What is expected: Each line from the one containing "The width and height of the screenshot is (719, 434)." through the end of the entries below should be transcribed exactly, and no other line.

[Dataset records]

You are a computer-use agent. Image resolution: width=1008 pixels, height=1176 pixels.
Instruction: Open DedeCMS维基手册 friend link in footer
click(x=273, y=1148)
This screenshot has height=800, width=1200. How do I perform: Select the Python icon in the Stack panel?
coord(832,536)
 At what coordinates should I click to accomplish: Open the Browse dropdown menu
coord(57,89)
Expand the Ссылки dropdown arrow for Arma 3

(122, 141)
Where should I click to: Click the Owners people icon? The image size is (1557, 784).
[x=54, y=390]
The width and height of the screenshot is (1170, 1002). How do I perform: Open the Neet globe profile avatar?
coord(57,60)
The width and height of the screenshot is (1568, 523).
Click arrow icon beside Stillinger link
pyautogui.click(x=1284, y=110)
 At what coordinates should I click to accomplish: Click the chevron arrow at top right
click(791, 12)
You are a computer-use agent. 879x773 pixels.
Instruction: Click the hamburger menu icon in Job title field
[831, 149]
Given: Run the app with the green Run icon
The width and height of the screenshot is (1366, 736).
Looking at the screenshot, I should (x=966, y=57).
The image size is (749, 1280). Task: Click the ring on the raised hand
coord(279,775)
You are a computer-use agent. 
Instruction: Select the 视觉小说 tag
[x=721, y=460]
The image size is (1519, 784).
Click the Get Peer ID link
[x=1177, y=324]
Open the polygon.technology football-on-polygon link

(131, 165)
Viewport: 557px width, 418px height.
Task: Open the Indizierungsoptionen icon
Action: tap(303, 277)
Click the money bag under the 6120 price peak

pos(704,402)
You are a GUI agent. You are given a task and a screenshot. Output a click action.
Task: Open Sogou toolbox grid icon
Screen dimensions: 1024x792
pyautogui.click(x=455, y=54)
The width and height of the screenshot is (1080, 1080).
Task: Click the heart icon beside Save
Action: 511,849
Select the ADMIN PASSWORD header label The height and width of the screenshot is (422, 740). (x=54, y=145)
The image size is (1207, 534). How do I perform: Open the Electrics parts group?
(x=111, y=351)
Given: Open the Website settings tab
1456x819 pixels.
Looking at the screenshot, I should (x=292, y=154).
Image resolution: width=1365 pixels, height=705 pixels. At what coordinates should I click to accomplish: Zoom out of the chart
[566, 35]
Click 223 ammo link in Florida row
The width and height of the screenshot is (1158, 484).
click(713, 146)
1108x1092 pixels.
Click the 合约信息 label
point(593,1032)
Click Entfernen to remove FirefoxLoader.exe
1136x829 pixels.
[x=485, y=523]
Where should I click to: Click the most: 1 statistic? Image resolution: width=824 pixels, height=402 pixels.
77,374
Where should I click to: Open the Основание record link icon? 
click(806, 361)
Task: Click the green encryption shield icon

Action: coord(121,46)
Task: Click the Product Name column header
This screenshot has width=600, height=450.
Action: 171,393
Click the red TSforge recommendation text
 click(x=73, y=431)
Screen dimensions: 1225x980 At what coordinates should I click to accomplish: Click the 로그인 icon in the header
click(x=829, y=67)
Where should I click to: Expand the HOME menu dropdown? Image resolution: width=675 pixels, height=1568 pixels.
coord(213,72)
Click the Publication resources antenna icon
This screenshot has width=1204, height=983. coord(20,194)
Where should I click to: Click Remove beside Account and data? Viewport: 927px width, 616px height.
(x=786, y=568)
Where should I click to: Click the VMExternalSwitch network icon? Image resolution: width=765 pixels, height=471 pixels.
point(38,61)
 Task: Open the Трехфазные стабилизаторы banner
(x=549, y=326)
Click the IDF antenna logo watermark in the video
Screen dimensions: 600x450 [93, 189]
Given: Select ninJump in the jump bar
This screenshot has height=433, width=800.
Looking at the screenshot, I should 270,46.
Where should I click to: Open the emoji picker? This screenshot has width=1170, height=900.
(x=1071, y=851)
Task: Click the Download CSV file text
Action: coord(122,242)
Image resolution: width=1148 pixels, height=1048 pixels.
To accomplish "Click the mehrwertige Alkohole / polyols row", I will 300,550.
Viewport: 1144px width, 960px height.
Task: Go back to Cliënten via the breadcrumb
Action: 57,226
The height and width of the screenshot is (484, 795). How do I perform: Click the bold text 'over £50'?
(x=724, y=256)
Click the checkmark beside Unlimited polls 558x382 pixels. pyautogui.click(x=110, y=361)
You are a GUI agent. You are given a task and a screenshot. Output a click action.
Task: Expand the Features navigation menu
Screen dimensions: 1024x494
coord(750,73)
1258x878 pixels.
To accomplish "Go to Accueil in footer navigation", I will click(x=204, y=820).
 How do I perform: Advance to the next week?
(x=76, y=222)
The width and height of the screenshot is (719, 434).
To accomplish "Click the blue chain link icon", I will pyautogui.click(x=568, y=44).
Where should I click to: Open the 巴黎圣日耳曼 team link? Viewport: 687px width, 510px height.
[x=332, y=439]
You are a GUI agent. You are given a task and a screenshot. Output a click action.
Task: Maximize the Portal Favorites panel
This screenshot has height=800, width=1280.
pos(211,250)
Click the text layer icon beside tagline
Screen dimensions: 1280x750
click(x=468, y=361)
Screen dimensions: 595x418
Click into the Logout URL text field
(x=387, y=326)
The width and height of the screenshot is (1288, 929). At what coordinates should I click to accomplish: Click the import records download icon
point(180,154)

[/Dataset records]

Output below:
The width and height of the screenshot is (719, 434).
To accomplish "Click the blue chain link icon", I will pyautogui.click(x=568, y=44).
Where should I click to: Open the 巴黎圣日耳曼 team link? Viewport: 687px width, 510px height.
[x=332, y=439]
You are a GUI agent. You are given a task and a screenshot. Output a click action.
Task: Maximize the Portal Favorites panel
This screenshot has height=800, width=1280.
pos(211,250)
Click the text layer icon beside tagline
Screen dimensions: 1280x750
click(x=468, y=361)
Screen dimensions: 595x418
Click into the Logout URL text field
(x=387, y=326)
The width and height of the screenshot is (1288, 929). At what coordinates should I click to accomplish: Click the import records download icon
point(180,154)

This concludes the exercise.